Jacobs’ award, announced this month, marks the formal start of design delivery. PRASA remains the owner and NPDES permit holder.

Checks, Scope and Verifications

To validate dilution modeling, the permit mandates oceanographic sampling and dye studies to confirm mixing-zone performance. A companion Ocean Discharge Criteria evaluation viewed by ENR concluded the replacement would not adversely affect federally listed species or habitat, provided all conditions are met.

The replacement project carries measurable metrics underscoring its scale and regulatory scope. According to EPA’s 2025 NPDES permit, the Mayagüez facility’s 28-mgd rated capacity supports four municipalities, while the damaged outfall extends 1.1 miles into Class SB waters. 

The plan places ocean outfalls among 16 priority asset categories sequenced for near- to long-term execution under Section 428 obligations. Jacobs, which already manages PRASA’s capital program, highlights the firm’s prior work at Luis Muñoz Marín International Airport and resilience initiatives in San Francisco and the U.S. Virgin Islands.

Infographic on Mayagüez Ocean Outfall replacement showing pipeline length, treatment capacity, EPA permit, monitoring requirements, and $26.99M FEMA FAASt funding.

Infographic highlights project scope for the Mayagüez Ocean Outfall replacement, including pipeline length, 28-mgd treatment capacity, EPA permit requirements, and $26.99-million FEMA FAASt funding allocation.

Independent reviews have underscored the urgency of hardening Puerto Rico’s water systems. EPA’s Office of Inspector General reported in 2020 that post-hurricane response exposed gaps in wastewater resilience. 

RAND’s 2020 assessment recommended accelerated investment in redundancy, while the National Association of Clean Water Agencies (NACWA)—a Washington, D.C.-based advocacy and policy group representing municipal clean water utilities—reported that fewer than half of wastewater plants were operational weeks after María struck. 

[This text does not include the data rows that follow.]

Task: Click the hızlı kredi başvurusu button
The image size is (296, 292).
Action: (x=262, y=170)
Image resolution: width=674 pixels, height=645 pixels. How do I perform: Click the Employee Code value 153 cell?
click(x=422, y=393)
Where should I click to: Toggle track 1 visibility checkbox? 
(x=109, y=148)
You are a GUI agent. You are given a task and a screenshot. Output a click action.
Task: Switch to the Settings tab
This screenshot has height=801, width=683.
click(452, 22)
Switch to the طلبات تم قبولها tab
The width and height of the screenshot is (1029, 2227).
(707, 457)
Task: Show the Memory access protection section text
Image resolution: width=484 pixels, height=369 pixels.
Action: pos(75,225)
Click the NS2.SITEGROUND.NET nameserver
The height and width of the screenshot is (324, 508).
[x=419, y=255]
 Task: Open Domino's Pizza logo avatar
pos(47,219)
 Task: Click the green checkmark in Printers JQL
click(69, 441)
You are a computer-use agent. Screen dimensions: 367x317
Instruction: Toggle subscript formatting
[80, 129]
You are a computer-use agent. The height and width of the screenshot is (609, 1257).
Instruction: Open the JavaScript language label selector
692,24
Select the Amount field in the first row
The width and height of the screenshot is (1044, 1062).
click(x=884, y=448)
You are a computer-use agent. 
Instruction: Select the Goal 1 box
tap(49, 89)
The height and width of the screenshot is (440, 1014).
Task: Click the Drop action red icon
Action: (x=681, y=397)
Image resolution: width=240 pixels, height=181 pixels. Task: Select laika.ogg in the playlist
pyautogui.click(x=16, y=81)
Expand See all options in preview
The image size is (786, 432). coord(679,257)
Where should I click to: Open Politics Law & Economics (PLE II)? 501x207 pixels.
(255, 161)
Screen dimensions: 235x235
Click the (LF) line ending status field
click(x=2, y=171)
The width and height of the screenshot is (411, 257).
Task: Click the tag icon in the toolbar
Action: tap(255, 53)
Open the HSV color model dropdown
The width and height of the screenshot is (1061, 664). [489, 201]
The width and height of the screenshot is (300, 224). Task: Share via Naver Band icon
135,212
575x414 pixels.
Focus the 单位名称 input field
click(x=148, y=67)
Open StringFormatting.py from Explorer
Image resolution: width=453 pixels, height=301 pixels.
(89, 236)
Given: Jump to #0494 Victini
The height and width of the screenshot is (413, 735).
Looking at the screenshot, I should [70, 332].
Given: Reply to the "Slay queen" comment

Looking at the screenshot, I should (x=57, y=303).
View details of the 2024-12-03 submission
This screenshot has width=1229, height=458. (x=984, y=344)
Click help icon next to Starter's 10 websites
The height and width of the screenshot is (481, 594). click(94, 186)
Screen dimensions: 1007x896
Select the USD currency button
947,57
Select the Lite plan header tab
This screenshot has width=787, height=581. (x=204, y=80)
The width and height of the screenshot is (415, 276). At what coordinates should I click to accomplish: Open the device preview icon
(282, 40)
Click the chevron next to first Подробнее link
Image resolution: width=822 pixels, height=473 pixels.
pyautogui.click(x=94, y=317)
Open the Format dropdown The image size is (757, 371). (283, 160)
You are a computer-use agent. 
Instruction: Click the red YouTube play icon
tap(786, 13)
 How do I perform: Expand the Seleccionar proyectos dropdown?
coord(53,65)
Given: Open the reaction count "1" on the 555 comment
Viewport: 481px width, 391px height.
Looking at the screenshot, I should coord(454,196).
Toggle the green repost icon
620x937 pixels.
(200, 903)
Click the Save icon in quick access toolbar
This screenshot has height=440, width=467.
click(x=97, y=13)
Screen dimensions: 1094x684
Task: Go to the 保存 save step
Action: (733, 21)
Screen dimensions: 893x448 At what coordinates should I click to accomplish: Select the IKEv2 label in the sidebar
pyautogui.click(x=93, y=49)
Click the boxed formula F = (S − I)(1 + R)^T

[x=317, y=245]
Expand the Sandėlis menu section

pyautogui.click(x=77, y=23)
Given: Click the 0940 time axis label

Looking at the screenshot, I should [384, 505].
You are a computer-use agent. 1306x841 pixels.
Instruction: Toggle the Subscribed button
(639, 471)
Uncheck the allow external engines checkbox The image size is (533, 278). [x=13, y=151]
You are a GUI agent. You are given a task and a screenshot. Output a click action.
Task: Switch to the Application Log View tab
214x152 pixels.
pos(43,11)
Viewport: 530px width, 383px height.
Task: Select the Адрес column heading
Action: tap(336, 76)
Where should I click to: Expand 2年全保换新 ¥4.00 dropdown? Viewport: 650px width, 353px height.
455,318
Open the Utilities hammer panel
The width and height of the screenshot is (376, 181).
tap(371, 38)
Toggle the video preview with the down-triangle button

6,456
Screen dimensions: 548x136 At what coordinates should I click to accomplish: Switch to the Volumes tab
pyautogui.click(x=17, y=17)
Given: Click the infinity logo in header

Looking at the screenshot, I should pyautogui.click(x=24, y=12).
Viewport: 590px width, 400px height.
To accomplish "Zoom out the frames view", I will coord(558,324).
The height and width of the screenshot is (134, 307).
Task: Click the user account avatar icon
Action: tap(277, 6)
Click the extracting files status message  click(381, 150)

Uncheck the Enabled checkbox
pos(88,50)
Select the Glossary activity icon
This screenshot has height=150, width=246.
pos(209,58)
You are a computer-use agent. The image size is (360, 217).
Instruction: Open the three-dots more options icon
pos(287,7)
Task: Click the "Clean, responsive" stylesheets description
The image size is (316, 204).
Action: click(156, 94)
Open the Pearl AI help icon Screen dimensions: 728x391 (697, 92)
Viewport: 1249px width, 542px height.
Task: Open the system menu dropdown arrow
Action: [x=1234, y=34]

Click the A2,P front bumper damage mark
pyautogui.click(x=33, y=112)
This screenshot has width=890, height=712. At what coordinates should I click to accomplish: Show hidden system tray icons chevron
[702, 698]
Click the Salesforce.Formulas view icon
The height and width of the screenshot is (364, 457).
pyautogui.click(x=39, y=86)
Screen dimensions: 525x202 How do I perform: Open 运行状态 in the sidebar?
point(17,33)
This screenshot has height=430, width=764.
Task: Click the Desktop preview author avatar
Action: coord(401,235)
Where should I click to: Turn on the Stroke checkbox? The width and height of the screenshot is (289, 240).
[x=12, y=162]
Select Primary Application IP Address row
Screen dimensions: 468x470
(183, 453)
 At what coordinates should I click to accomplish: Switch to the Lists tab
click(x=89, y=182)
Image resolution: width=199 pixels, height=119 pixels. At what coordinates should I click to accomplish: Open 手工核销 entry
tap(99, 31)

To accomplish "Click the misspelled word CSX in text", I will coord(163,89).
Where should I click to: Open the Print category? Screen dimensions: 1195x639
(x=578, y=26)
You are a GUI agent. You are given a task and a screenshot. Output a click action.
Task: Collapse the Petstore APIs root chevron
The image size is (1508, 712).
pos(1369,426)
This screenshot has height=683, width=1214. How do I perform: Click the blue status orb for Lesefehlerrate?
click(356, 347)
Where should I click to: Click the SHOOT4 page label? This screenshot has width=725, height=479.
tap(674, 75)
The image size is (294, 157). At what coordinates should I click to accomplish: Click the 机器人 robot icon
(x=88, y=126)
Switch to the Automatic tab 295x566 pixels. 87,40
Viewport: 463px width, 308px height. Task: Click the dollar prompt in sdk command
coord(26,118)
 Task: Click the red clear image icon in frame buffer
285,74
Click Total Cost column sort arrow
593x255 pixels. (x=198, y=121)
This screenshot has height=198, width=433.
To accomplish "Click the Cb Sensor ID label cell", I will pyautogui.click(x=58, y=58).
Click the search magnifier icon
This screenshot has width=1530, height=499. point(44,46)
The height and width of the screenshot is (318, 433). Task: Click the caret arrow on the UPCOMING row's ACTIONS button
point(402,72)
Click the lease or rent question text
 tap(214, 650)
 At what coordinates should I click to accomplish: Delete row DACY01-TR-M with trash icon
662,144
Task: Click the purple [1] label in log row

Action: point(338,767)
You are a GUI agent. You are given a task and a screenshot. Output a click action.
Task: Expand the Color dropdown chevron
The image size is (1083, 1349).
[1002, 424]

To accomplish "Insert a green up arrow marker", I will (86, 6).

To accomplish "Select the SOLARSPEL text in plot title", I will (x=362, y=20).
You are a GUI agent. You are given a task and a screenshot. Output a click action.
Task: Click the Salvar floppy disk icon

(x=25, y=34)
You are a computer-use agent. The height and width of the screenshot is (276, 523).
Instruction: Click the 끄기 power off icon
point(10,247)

Those vulnerabilities frame the outfall’s replacement as part of a larger push to secure reliable wastewater service.

Jacobs says it plans to proceed with permitting and detailed design in coordination with PRASA and regulators. Key milestones include diffuser alignment and construction method decisions, completion of environmental reviews, and EPA-mandated dye and oceanographic studies. 

Final delivery choices, balancing trenchless installation against open-cut methods, will determine both environmental impacts and cost.